▶ [PAGE TEXT]
========
The most striking feature of military life in the Mexican War was the sharp distinction between regular and volunteer organizations. It was not so much that they were composed of different men; in fact, as the Mexican War progressed over its relatively short span, the two branches of service came to resemble each other in significant ways. The self-conception of the soldiers and the differing standards of discipline marked the two branches as distinct. Regular army officers were notoriously quick to resort to the lash or other humiliating physical punishments against miscreant soldiers. In the volunteer regiments, soldiers elected their officers, and expected to be treated as citizens, if not heroes. The politicians who launched the Mexican War celebrated the volunteer soldier as the bulwark of national policy, but the despised regulars were the chief instrument of those same politicians in launching and prosecuting the Mexican War.

Wage Labor in the Antebellum Period

Employment-at-will was as yet an emerging concept in the 1840s, and wage work was often synonymous with binding contracts for a year or six months. This sort of arrangement was prevalent in textile factories and for agricultural laborers. In the textile mills of southern New England, increasing production and high demand for labor led to greater mobility among operatives and a tendency for employers to forgive workers’ breaking of contracts. These workers came from a variety of rural, urban, and immigrant backgrounds, and their skills were in demand by both small and large manufacturers. The late 1840s and early 1850s were a transitional time for textile labor. The millowners built their fortunes upon the labor of rural New En-glanders, the mill “girls” of Lowell and, in “Slater” type mills, entire families from neighboring farm communities. There had always been a significant component of immigrant labor, particularly skilled operatives from the British Isles, but in the late 1840s booming immigration transformed the demographics of the mill population.1
While archaic forms of bound labor—except slavery—were fading away in the 1840s, manufacturers and employees negotiated newer forms of wage labor in the American workplace. In the antebellum era wage earners became a large segment of society, and their legal and economic rights the subject of great contention. Important Whig thinkers, notably Abraham Lincoln, viewed wage labor as a temporary station for free laborers: in a free economy, according to Lincoln, opportunities for economic self-sufficiency were available to all.2 In the 1840s this opportunity was limited for lower-class natives and immigrants. A mobile and restless laboring class moved from construction and mining, to manufacturing work, farm labor, and, sometimes, military service. Some native-born Americans also drifted into wage work, to supplement family farms, or as a result of failed artisan and entrepreneurial endeavors.
Immigration softened up the labor market, and helped textile capitalists fend off worker demands for a ten-hour day and an end to speed ups and wage cuts. The Irish who poured into the New England mills were not necessarily docile employees: militant strikes and political demonstrations continued through the 1850s.3 But the growing association of immigrant and waged status acted to stigmatize labor in the minds of natives, creating further divisions among workers.
========
▶ [COLLECTED MATERIAL]
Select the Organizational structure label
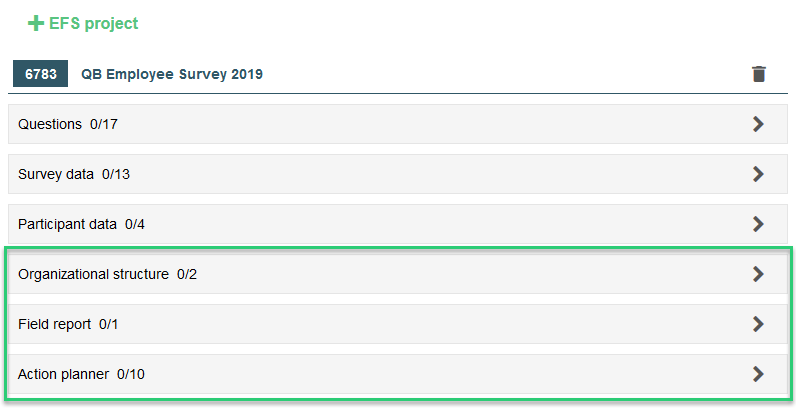This screenshot has height=411, width=796. [93, 274]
========
▶ [GOALS]
1) According to the history excerpt, why did employers in the southern New England textile mills tend to forgive workers who broke their contracts? Answer in one to three sentences.
2) Answer these questions from the history excerpt:
(a) In the volunteer regiments, who chose the officers?
(b) How long did the binding contracts that often went with wage work in the 1840s typically run?
(c) How did Abraham Lincoln view wage labor?
3) Retype the history excerpt from "Immigration softened up" up to and including "divisions among workers.".

▶ [RESULTS BY TASK]
1) Production was increasing and demand for labor was high. That led to greater mobility among operatives and made employers more willing to forgive broken contracts.

2)
(a) The soldiers elected their officers.
(b) A year or six months.
(c) He saw it as a temporary station for free laborers.

3)
Immigration softened up the labor market, and helped textile capitalists fend off worker demands for a ten-hour day and an end to speed ups and wage cuts. The Irish who poured into the New England mills were not necessarily docile employees: militant strikes and political demonstrations continued through the 1850s.3 But the growing association of immigrant and waged status acted to stigmatize labor in the minds of natives, creating further divisions among workers.